**WHAT NEEDS TO BE DONE**
Restate word for word the lines of the entries below, starting with the line that holds "Click the Anrede" and ending with the line that holds "Open Таблица link", and no others.

**MATERIAL TO PROCESS**
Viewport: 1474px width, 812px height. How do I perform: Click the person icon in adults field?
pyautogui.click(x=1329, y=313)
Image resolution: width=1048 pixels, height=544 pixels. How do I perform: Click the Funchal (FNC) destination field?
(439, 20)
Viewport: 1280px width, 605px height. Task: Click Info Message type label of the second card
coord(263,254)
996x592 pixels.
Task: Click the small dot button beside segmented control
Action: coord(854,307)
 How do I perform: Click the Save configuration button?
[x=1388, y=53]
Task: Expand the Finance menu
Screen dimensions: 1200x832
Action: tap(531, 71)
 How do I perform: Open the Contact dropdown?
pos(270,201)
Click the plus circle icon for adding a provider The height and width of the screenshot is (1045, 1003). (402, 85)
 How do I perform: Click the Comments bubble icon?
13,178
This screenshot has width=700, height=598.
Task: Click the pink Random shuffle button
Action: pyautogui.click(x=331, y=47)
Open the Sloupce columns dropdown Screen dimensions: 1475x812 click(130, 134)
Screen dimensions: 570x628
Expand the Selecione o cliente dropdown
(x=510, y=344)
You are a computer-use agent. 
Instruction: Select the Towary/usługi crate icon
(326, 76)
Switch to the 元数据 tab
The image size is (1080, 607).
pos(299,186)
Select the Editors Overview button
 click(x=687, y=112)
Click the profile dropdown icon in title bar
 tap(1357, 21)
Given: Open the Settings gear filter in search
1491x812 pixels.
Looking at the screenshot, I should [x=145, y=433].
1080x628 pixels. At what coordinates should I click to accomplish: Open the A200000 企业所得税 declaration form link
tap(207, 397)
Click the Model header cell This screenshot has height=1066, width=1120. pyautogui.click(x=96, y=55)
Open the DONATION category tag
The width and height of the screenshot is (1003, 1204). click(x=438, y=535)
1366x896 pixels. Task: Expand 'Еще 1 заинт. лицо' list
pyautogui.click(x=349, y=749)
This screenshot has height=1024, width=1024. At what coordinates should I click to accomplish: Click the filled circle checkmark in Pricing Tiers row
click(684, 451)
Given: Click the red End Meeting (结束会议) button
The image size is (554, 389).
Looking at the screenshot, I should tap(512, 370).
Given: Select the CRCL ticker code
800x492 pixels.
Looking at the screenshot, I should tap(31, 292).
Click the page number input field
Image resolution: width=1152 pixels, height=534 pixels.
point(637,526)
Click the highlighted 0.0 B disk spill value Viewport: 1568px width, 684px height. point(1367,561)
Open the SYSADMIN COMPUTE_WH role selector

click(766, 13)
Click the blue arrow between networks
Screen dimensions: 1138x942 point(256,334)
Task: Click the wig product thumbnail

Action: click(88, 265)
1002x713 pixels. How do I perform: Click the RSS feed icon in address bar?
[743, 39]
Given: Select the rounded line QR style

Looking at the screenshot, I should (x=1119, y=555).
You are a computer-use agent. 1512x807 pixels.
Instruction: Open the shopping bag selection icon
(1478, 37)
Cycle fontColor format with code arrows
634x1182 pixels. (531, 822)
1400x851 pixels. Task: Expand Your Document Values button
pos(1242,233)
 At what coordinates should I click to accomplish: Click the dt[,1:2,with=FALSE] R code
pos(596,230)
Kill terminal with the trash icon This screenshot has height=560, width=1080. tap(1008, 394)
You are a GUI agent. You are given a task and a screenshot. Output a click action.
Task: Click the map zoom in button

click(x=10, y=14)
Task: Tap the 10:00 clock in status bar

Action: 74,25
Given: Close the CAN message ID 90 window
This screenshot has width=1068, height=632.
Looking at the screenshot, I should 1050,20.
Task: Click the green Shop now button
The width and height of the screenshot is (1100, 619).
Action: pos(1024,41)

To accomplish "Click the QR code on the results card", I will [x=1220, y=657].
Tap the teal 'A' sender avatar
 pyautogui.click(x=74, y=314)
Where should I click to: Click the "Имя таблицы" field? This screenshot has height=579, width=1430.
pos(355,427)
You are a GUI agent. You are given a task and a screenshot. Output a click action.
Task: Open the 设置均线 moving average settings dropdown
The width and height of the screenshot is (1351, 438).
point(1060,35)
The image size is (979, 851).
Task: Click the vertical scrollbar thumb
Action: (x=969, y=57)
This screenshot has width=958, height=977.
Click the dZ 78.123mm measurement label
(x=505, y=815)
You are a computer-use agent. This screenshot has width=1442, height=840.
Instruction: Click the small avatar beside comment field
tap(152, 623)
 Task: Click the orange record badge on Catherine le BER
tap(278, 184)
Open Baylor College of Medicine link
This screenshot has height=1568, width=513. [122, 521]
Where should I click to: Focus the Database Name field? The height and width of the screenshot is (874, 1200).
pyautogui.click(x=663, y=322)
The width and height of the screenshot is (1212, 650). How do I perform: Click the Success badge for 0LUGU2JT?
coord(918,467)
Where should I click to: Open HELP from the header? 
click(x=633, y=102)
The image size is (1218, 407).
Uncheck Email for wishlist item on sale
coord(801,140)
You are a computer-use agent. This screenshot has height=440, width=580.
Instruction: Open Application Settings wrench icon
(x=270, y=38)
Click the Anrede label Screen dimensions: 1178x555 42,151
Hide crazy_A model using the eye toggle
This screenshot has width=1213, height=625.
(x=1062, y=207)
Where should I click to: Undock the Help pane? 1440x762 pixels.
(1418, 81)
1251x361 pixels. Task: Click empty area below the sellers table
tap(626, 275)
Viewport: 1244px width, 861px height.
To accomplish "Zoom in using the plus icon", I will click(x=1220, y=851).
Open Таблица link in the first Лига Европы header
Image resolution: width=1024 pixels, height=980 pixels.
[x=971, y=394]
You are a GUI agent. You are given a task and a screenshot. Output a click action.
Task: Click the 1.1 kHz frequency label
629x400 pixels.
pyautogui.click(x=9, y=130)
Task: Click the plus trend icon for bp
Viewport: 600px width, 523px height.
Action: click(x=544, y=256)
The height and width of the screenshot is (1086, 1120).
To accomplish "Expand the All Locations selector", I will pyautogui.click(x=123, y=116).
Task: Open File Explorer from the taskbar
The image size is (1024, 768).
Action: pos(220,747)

**WRITTEN SOLUTION**
Click the Anrede label Screen dimensions: 1178x555 42,151
Hide crazy_A model using the eye toggle
This screenshot has width=1213, height=625.
(x=1062, y=207)
Where should I click to: Undock the Help pane? 1440x762 pixels.
(1418, 81)
1251x361 pixels. Task: Click empty area below the sellers table
tap(626, 275)
Viewport: 1244px width, 861px height.
To accomplish "Zoom in using the plus icon", I will click(x=1220, y=851).
Open Таблица link in the first Лига Европы header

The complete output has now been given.